### [THE PROBLEM]
Copy out the lines below word for word, all of them.

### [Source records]

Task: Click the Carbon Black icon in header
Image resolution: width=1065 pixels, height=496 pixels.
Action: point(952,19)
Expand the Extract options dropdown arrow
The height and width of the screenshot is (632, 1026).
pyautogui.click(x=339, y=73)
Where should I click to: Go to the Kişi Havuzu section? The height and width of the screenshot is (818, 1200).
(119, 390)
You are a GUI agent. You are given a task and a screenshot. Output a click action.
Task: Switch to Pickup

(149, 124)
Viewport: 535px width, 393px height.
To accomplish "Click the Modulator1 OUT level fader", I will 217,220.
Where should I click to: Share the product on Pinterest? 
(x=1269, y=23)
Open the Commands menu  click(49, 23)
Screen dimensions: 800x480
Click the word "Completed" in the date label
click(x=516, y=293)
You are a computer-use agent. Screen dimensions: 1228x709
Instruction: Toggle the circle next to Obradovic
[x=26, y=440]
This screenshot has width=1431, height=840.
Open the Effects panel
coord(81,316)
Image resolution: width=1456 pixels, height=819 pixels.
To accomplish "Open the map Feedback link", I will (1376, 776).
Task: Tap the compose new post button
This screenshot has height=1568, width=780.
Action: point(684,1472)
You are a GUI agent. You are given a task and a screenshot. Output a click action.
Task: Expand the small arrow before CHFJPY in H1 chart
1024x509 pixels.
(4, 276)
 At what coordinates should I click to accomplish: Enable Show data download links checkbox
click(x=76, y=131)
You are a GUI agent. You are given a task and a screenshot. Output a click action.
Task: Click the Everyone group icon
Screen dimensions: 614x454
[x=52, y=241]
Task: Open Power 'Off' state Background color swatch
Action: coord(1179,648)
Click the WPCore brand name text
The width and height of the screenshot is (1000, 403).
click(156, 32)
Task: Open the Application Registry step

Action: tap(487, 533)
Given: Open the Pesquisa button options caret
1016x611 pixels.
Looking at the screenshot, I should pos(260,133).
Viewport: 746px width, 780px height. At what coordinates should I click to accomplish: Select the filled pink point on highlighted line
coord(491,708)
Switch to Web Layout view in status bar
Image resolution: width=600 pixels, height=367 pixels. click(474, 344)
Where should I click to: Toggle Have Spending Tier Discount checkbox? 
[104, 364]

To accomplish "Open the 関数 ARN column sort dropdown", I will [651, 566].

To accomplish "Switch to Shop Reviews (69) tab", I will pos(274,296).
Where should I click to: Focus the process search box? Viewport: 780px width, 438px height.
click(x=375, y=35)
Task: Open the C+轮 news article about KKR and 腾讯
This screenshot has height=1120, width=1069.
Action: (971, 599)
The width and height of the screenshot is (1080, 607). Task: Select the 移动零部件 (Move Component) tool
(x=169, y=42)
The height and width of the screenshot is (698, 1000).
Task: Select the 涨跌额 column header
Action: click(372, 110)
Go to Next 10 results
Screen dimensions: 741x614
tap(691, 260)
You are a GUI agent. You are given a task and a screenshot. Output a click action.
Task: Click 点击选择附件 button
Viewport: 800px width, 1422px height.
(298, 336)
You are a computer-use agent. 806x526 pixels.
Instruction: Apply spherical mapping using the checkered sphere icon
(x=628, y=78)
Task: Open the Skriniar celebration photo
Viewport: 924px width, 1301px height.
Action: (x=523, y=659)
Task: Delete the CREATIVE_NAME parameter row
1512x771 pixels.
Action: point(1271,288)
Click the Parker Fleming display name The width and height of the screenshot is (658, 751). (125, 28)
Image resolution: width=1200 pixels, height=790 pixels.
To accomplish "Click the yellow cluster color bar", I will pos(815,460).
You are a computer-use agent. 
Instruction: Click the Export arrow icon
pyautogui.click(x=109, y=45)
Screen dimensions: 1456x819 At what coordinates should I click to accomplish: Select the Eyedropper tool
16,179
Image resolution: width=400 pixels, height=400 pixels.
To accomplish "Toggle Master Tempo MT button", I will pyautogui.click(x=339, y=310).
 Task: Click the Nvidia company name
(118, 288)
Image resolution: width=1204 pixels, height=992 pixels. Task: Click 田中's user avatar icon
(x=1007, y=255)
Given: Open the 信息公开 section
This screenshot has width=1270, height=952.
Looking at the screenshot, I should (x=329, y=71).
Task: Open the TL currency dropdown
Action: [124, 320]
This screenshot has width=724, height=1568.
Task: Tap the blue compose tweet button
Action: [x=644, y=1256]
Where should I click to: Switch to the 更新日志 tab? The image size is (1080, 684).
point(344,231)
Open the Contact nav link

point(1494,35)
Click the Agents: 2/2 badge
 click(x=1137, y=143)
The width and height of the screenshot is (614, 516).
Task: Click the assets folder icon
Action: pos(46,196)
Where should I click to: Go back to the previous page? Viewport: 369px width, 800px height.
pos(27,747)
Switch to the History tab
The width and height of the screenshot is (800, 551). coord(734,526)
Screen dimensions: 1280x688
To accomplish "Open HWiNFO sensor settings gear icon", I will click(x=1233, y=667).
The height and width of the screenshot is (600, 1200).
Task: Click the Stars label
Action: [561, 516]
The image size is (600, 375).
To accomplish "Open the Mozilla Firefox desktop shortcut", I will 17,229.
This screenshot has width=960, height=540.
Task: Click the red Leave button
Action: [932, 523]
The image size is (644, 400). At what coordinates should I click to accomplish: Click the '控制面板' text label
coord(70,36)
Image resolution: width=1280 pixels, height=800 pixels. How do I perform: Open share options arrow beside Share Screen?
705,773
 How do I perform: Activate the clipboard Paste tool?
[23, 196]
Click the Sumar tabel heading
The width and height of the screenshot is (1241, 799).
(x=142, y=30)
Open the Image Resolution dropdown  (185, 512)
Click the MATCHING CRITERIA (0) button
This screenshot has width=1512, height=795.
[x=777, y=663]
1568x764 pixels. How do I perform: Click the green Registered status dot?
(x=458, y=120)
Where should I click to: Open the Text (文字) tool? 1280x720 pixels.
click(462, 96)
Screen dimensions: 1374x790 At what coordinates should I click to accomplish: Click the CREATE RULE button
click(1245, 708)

### [PROBLEM SOLUTION]
Task: Click the Carbon Black icon in header
Image resolution: width=1065 pixels, height=496 pixels.
Action: point(952,19)
Expand the Extract options dropdown arrow
The height and width of the screenshot is (632, 1026).
pyautogui.click(x=339, y=73)
Where should I click to: Go to the Kişi Havuzu section? The height and width of the screenshot is (818, 1200).
(119, 390)
You are a GUI agent. You are given a task and a screenshot. Output a click action.
Task: Switch to Pickup

(149, 124)
Viewport: 535px width, 393px height.
To accomplish "Click the Modulator1 OUT level fader", I will 217,220.
Where should I click to: Share the product on Pinterest? 
(x=1269, y=23)
Open the Commands menu  click(49, 23)
Screen dimensions: 800x480
Click the word "Completed" in the date label
click(x=516, y=293)
You are a computer-use agent. Screen dimensions: 1228x709
Instruction: Toggle the circle next to Obradovic
[x=26, y=440]
This screenshot has width=1431, height=840.
Open the Effects panel
coord(81,316)
Image resolution: width=1456 pixels, height=819 pixels.
To accomplish "Open the map Feedback link", I will (1376, 776).
Task: Tap the compose new post button
This screenshot has height=1568, width=780.
Action: point(684,1472)
You are a GUI agent. You are given a task and a screenshot. Output a click action.
Task: Expand the small arrow before CHFJPY in H1 chart
1024x509 pixels.
(4, 276)
 At what coordinates should I click to accomplish: Enable Show data download links checkbox
click(x=76, y=131)
You are a GUI agent. You are given a task and a screenshot. Output a click action.
Task: Click the Everyone group icon
Screen dimensions: 614x454
[x=52, y=241]
Task: Open Power 'Off' state Background color swatch
Action: coord(1179,648)
Click the WPCore brand name text
The width and height of the screenshot is (1000, 403).
click(156, 32)
Task: Open the Application Registry step

Action: tap(487, 533)
Given: Open the Pesquisa button options caret
1016x611 pixels.
Looking at the screenshot, I should pos(260,133).
Viewport: 746px width, 780px height. At what coordinates should I click to accomplish: Select the filled pink point on highlighted line
coord(491,708)
Switch to Web Layout view in status bar
Image resolution: width=600 pixels, height=367 pixels. click(474, 344)
Where should I click to: Toggle Have Spending Tier Discount checkbox? 
[104, 364]

To accomplish "Open the 関数 ARN column sort dropdown", I will [651, 566].

To accomplish "Switch to Shop Reviews (69) tab", I will pos(274,296).
Where should I click to: Focus the process search box? Viewport: 780px width, 438px height.
click(x=375, y=35)
Task: Open the C+轮 news article about KKR and 腾讯
This screenshot has height=1120, width=1069.
Action: (971, 599)
The width and height of the screenshot is (1080, 607). Task: Select the 移动零部件 (Move Component) tool
(x=169, y=42)
The height and width of the screenshot is (698, 1000).
Task: Select the 涨跌额 column header
Action: click(372, 110)
Go to Next 10 results
Screen dimensions: 741x614
tap(691, 260)
You are a GUI agent. You are given a task and a screenshot. Output a click action.
Task: Click 点击选择附件 button
Viewport: 800px width, 1422px height.
(298, 336)
You are a computer-use agent. 806x526 pixels.
Instruction: Apply spherical mapping using the checkered sphere icon
(x=628, y=78)
Task: Open the Skriniar celebration photo
Viewport: 924px width, 1301px height.
Action: (x=523, y=659)
Task: Delete the CREATIVE_NAME parameter row
1512x771 pixels.
Action: point(1271,288)
Click the Parker Fleming display name The width and height of the screenshot is (658, 751). (125, 28)
Image resolution: width=1200 pixels, height=790 pixels.
To accomplish "Click the yellow cluster color bar", I will pos(815,460).
You are a computer-use agent. 
Instruction: Click the Export arrow icon
pyautogui.click(x=109, y=45)
Screen dimensions: 1456x819 At what coordinates should I click to accomplish: Select the Eyedropper tool
16,179
Image resolution: width=400 pixels, height=400 pixels.
To accomplish "Toggle Master Tempo MT button", I will pyautogui.click(x=339, y=310).
 Task: Click the Nvidia company name
(118, 288)
Image resolution: width=1204 pixels, height=992 pixels. Task: Click 田中's user avatar icon
(x=1007, y=255)
Given: Open the 信息公开 section
This screenshot has width=1270, height=952.
Looking at the screenshot, I should (x=329, y=71).
Task: Open the TL currency dropdown
Action: [124, 320]
This screenshot has width=724, height=1568.
Task: Tap the blue compose tweet button
Action: [x=644, y=1256]
Where should I click to: Switch to the 更新日志 tab? The image size is (1080, 684).
point(344,231)
Open the Contact nav link

point(1494,35)
Click the Agents: 2/2 badge
 click(x=1137, y=143)
The width and height of the screenshot is (614, 516).
Task: Click the assets folder icon
Action: pos(46,196)
Where should I click to: Go back to the previous page? Viewport: 369px width, 800px height.
pos(27,747)
Switch to the History tab
The width and height of the screenshot is (800, 551). coord(734,526)
Screen dimensions: 1280x688
To accomplish "Open HWiNFO sensor settings gear icon", I will click(x=1233, y=667).
The height and width of the screenshot is (600, 1200).
Task: Click the Stars label
Action: [561, 516]
The image size is (600, 375).
To accomplish "Open the Mozilla Firefox desktop shortcut", I will 17,229.
This screenshot has width=960, height=540.
Task: Click the red Leave button
Action: [932, 523]
The image size is (644, 400). At what coordinates should I click to accomplish: Click the '控制面板' text label
coord(70,36)
Image resolution: width=1280 pixels, height=800 pixels. How do I perform: Open share options arrow beside Share Screen?
705,773
 How do I perform: Activate the clipboard Paste tool?
[23, 196]
Click the Sumar tabel heading
The width and height of the screenshot is (1241, 799).
(x=142, y=30)
Open the Image Resolution dropdown  (185, 512)
Click the MATCHING CRITERIA (0) button
This screenshot has width=1512, height=795.
[x=777, y=663]
1568x764 pixels. How do I perform: Click the green Registered status dot?
(x=458, y=120)
Where should I click to: Open the Text (文字) tool? 1280x720 pixels.
click(462, 96)
Screen dimensions: 1374x790 At what coordinates should I click to accomplish: Click the CREATE RULE button
click(1245, 708)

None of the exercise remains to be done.